Activity -
Your answer should consist of each line below that contains the string "agent".

Entries shown -
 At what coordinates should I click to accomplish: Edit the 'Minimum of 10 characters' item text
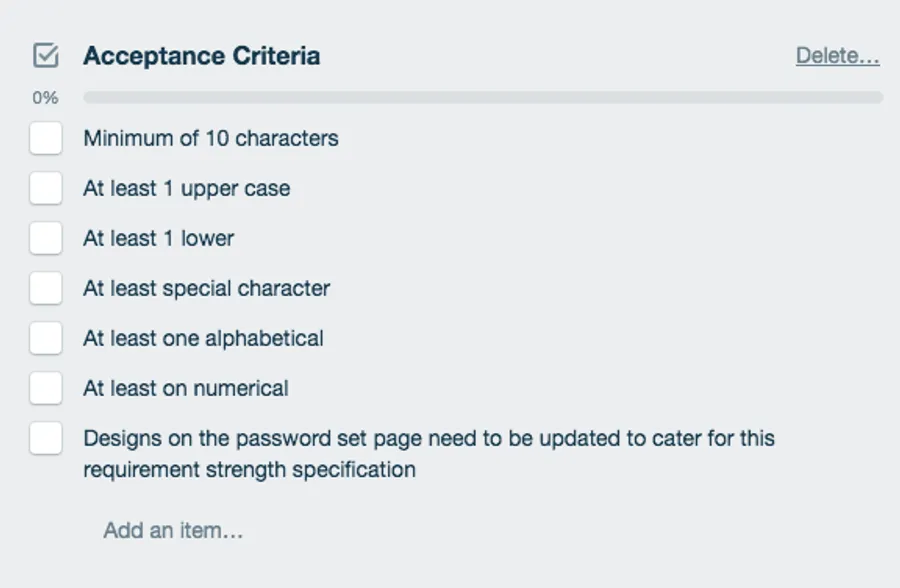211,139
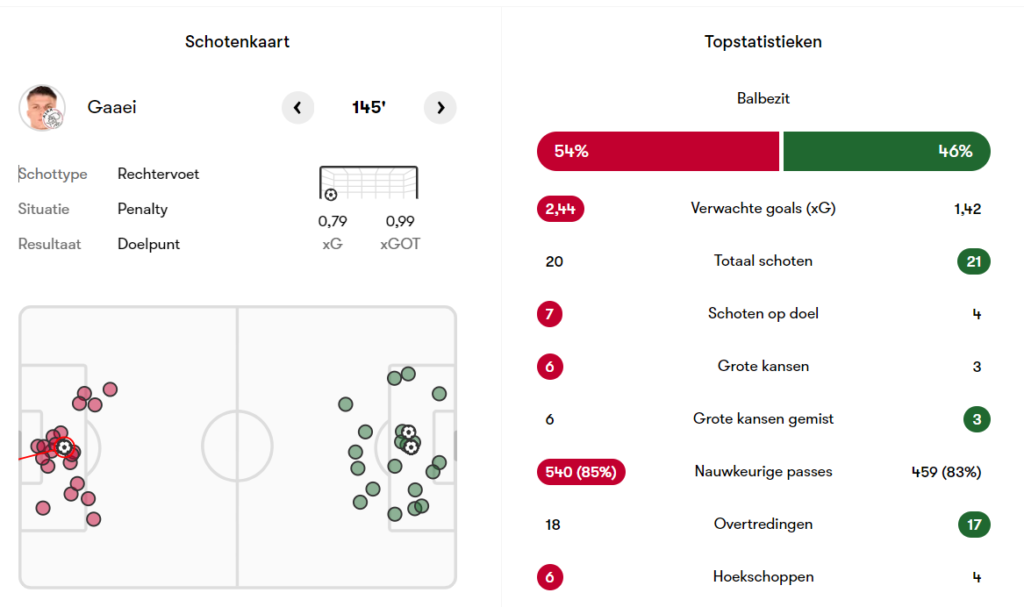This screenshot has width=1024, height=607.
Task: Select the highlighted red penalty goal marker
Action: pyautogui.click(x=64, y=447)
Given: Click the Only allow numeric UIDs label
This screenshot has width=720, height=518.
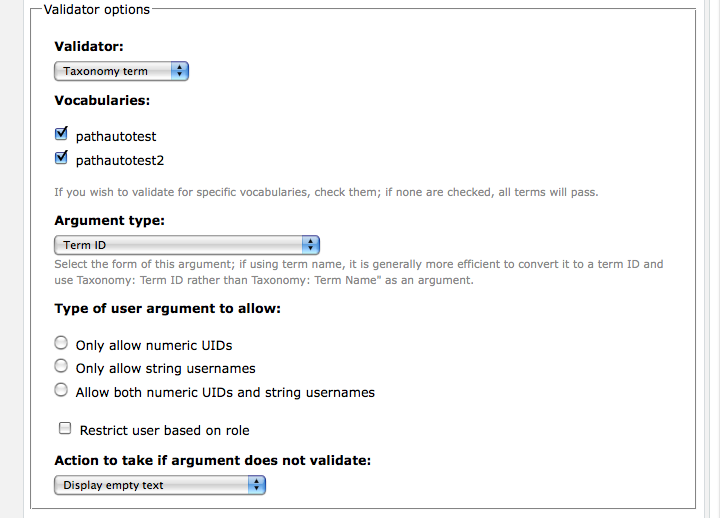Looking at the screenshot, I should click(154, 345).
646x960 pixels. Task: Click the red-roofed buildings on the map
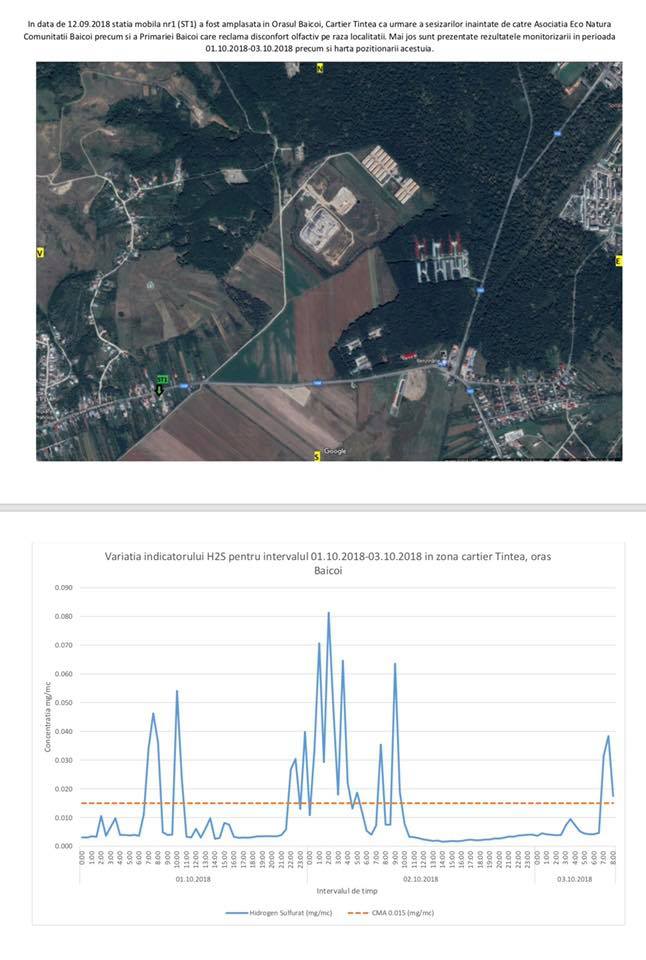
--
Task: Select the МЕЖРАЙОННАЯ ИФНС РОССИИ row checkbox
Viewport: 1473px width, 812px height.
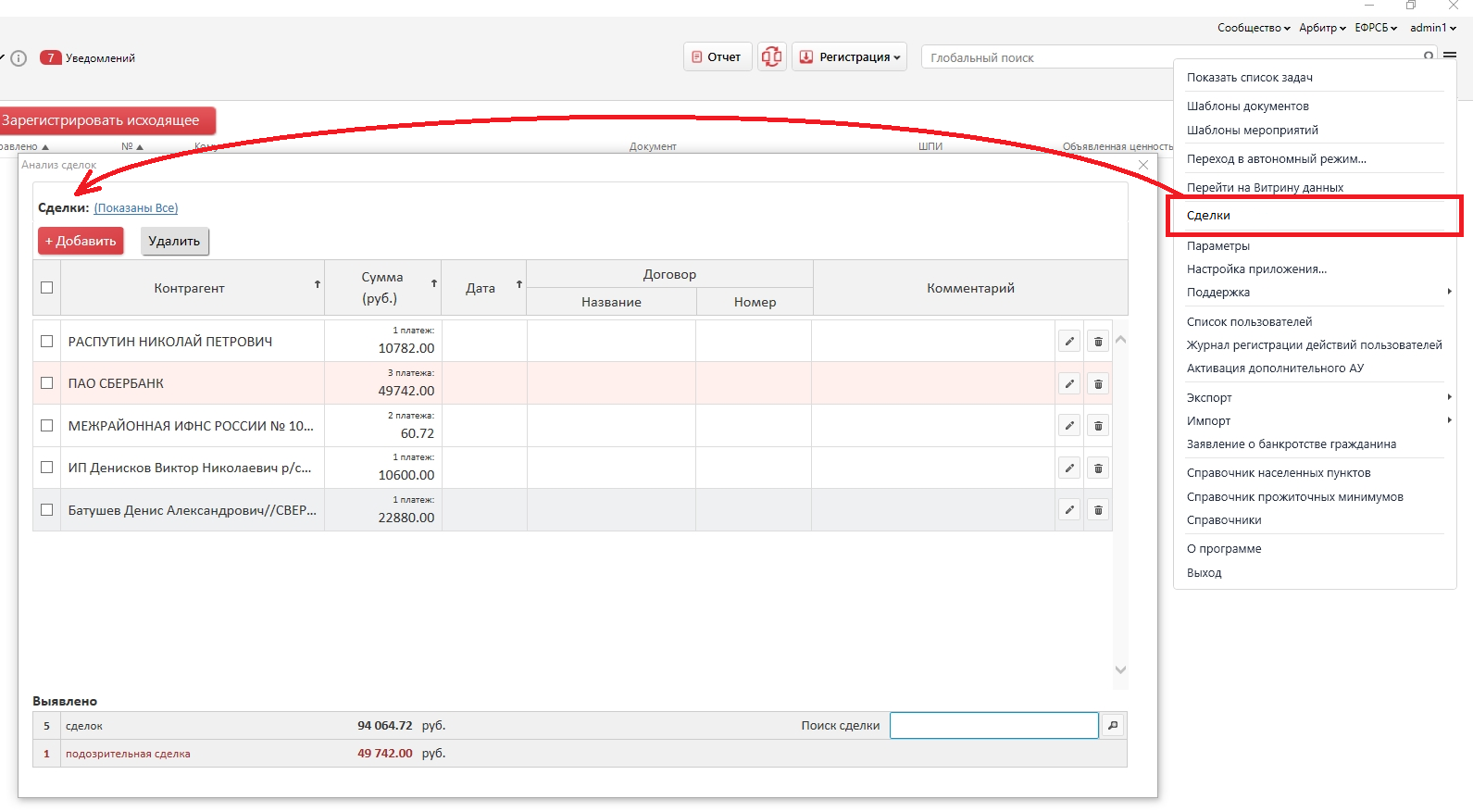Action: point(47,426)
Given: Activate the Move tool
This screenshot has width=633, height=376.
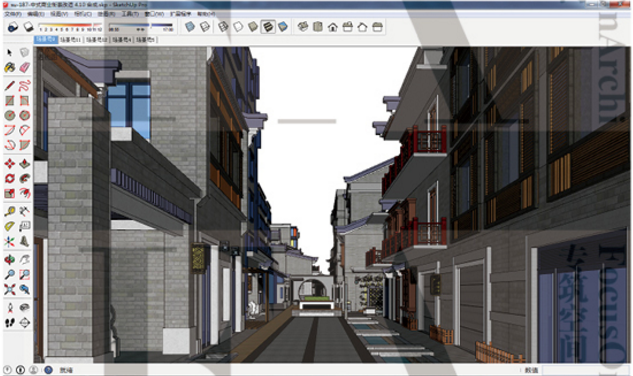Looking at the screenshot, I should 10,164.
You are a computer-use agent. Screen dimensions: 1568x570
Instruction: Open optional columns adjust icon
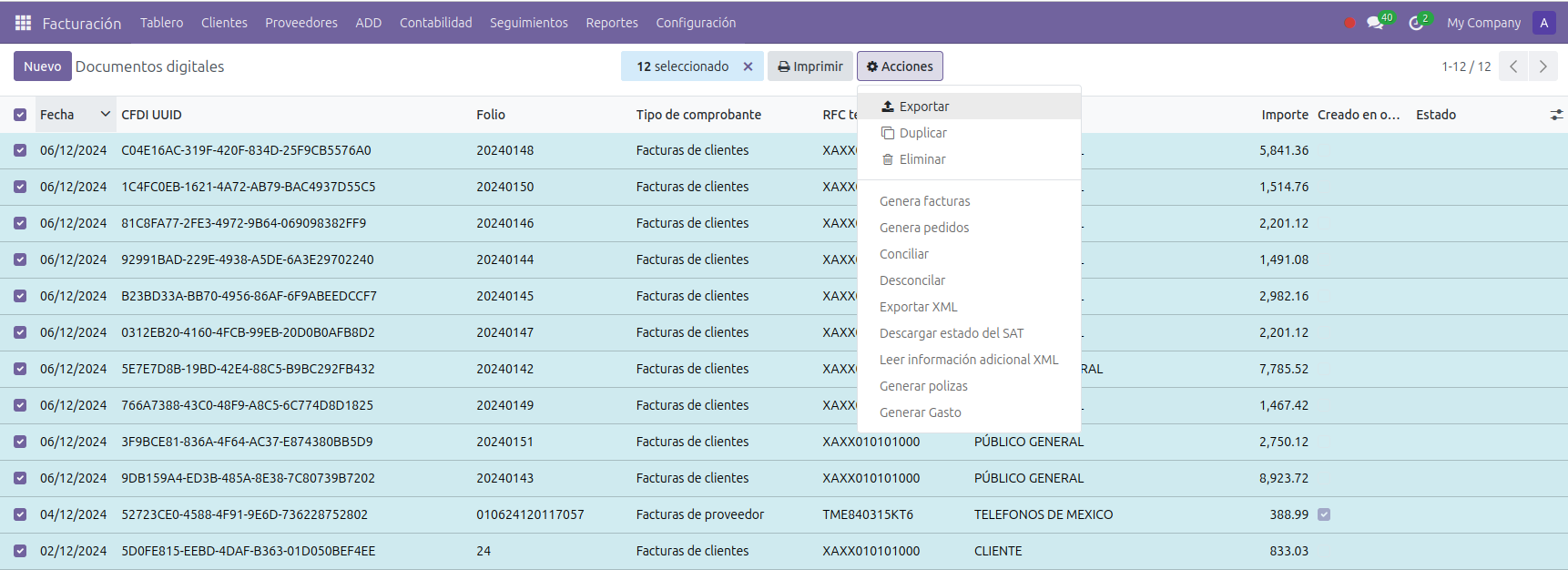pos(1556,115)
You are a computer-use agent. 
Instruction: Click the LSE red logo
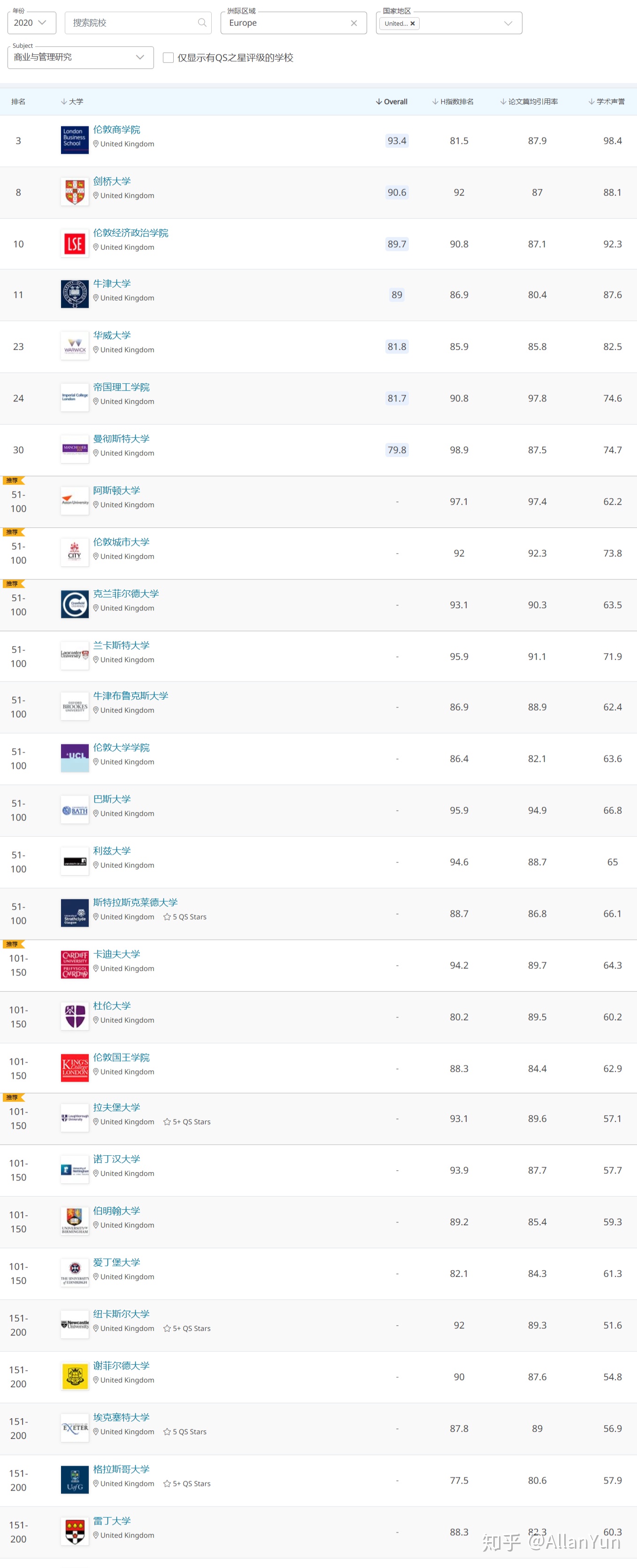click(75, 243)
==
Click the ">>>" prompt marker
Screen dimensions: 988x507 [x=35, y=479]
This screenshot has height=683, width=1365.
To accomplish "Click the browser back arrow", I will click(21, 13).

Result -
You are a computer-use agent. Screen dimensions: 1568x570
You are a computer-use agent. 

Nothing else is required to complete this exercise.